Una frase atribuida al emperador romano Marco Aurelio sostiene: «Todo lo que oímos es una opinión, no un hecho. Todo lo que vemos es una perspectiva, no la verdad». Esta cita, frecuentemente citada en contextos de reflexión personal, invita a cuestionar la certeza de la información que se recibe a través de los sentidos.
La primera parte de la frase plantea que lo escuchado no siempre constituye un hecho objetivo, sino que puede estar mediado por interpretaciones, filtros o intereses de quien lo comunica. La segunda parte extiende la idea al ámbito visual, señalando que la percepción humana nunca es completamente neutral, ya que cada persona observa desde una posición, historia y emociones particulares.
Esta enseñanza se vincula con un principio central del estoicismo: la capacidad de diferenciar entre los hechos y los juicios que se formulan sobre ellos. Según esta corriente filosófica, el malestar no deriva únicamente de los acontecimientos, sino también de la interpretación que se construye sobre los mismos.
En la vida cotidiana, la frase funciona como una guía para evitar rumores, prejuicios y reacciones impulsivas.

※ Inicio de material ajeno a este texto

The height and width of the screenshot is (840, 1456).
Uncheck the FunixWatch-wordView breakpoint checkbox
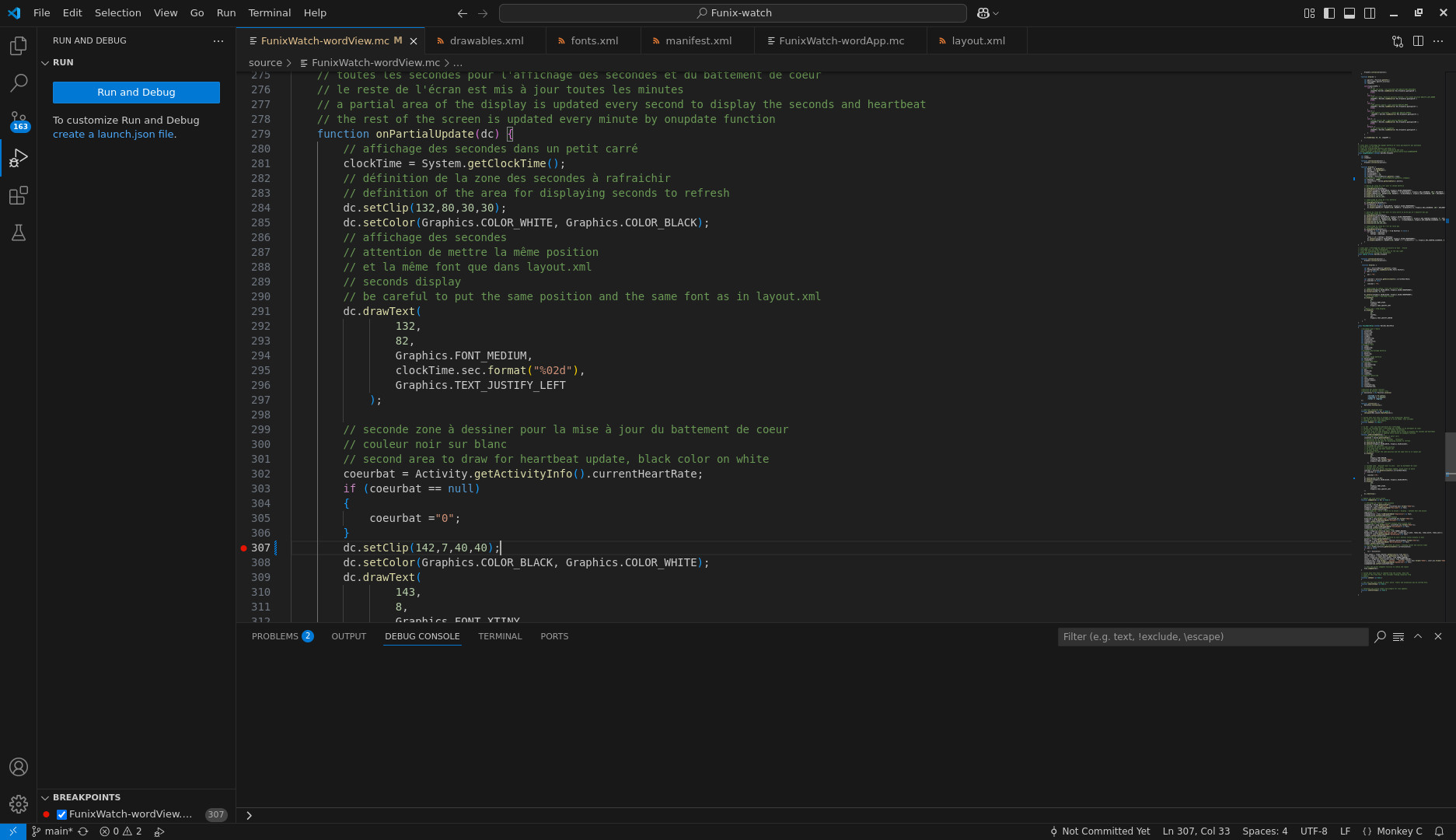click(x=61, y=814)
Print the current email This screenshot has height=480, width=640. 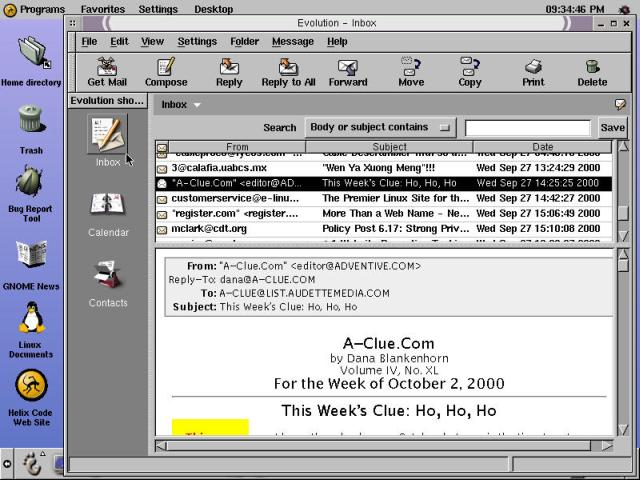(533, 71)
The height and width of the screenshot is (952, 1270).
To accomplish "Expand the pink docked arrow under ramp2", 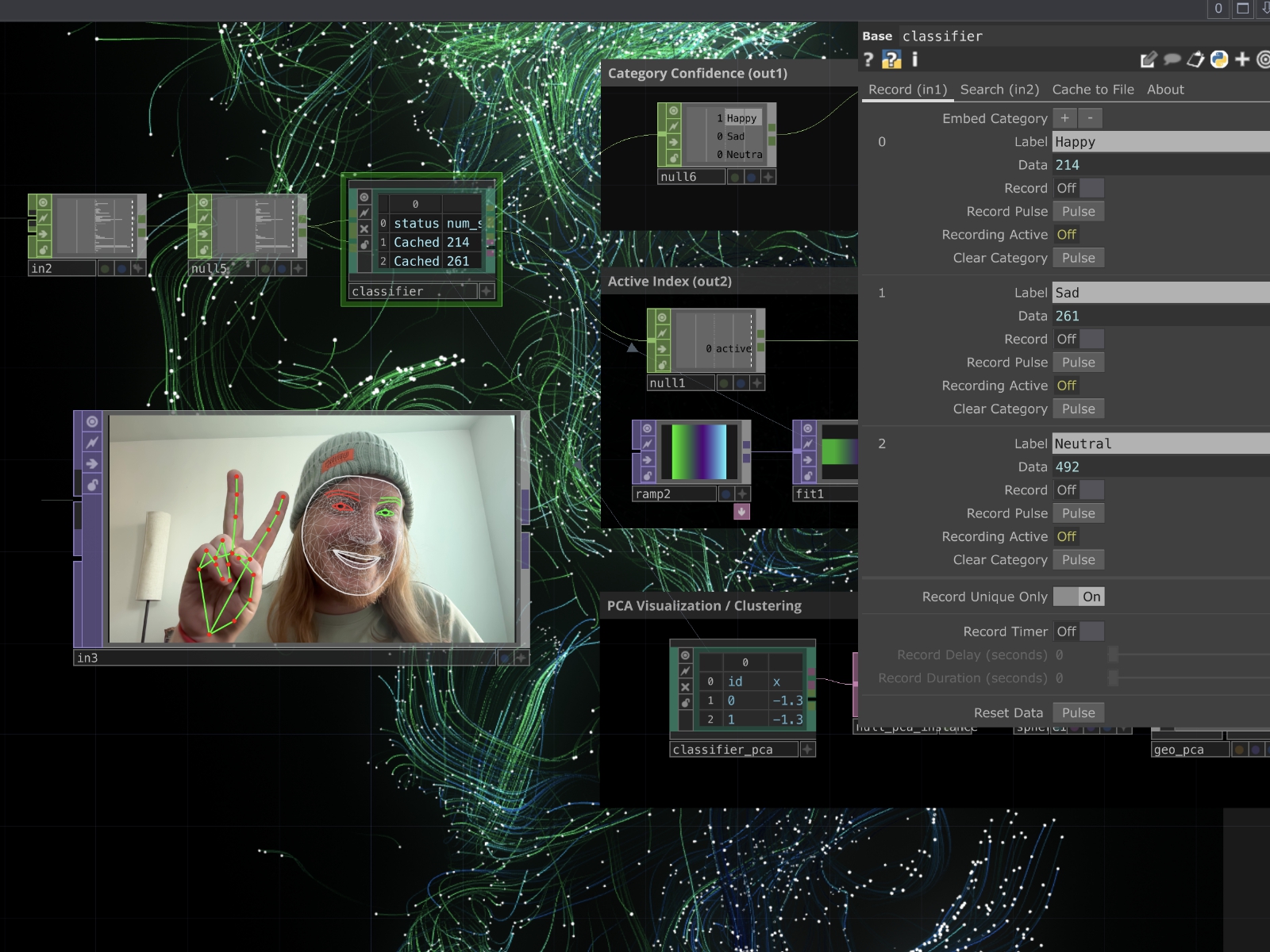I will pyautogui.click(x=741, y=512).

Sugiere que, antes de afirmar, conviene preguntar; antes de condenar, conviene observar con mayor atención; y antes de asumir que se posee la verdad completa, conviene recordar que quizás solo se tiene una perspectiva.
Quién fue Marco Aurelio
Marco Aurelio fue emperador romano entre los años 161 y 180 d. C. y una de las figuras más representativas del estoicismo. Su gobierno se desarrolló en un período marcado por conflictos bélicos, epidemias y tensiones internas, aunque su nombre quedó asociado a la idea de un poder ejercido con disciplina moral.
Su obra más conocida, Meditaciones, consiste en un conjunto de reflexiones personales que no fueron concebidas como un libro público, sino como ejercicios íntimos orientados al autocontrol, la virtud, la serenidad y la responsabilidad. En esas páginas, Marco Aurelio se dirige a sí mismo para recordar cómo debe vivir.

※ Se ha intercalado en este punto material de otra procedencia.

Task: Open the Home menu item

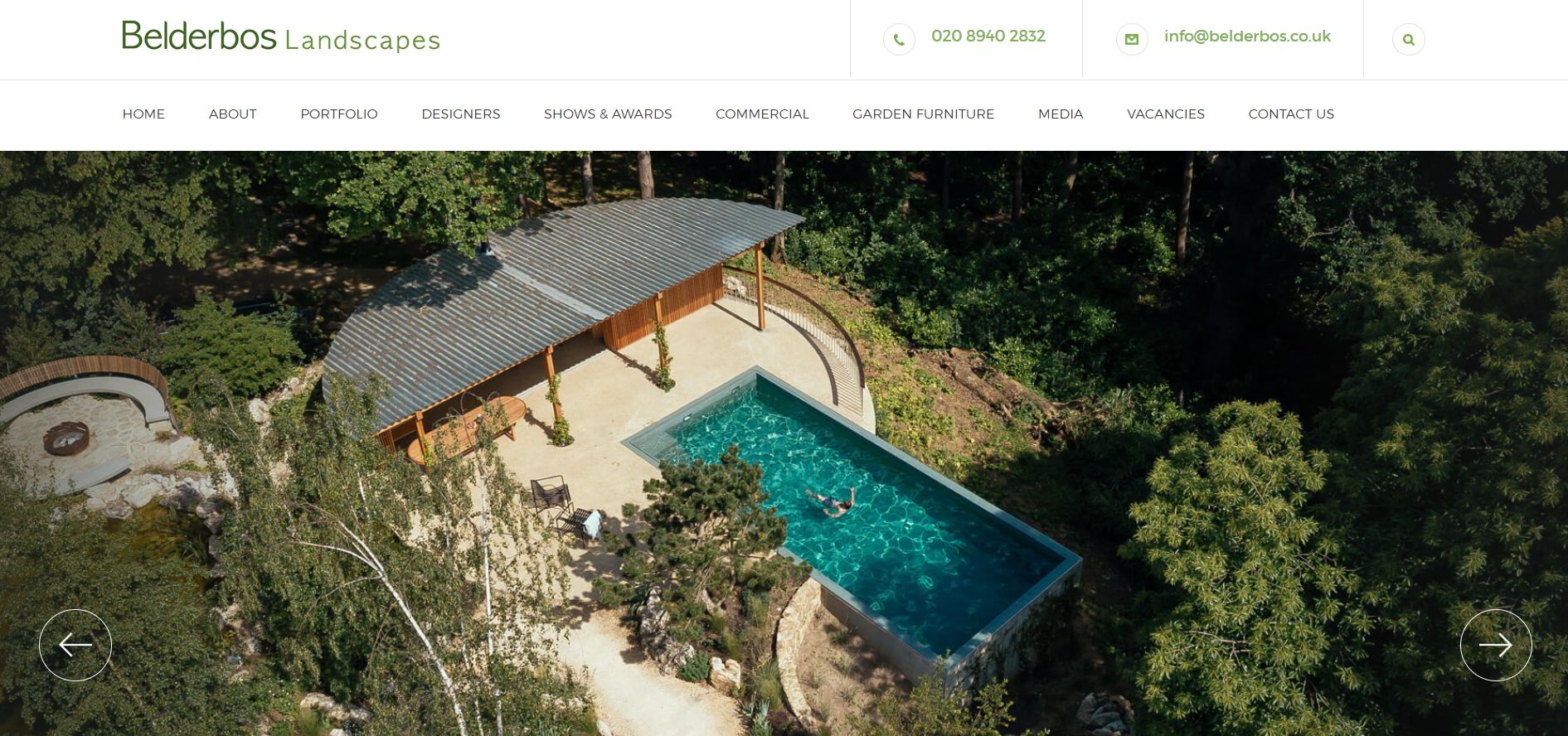Action: 143,114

El estoicismo que practicaba se centraba en dominar las propias reacciones, aceptar aquello que no depende de uno y actuar con justicia en lo que sí está bajo control de la voluntad. No se trataba de una filosofía de indiferencia, sino de un gobierno interior.
La frase citada se asocia con una de las preocupaciones centrales de su pensamiento: examinar los juicios que se hacen sobre lo que ocurre antes de reaccionar. Esa mirada continúa siendo una de las claves del estoicismo.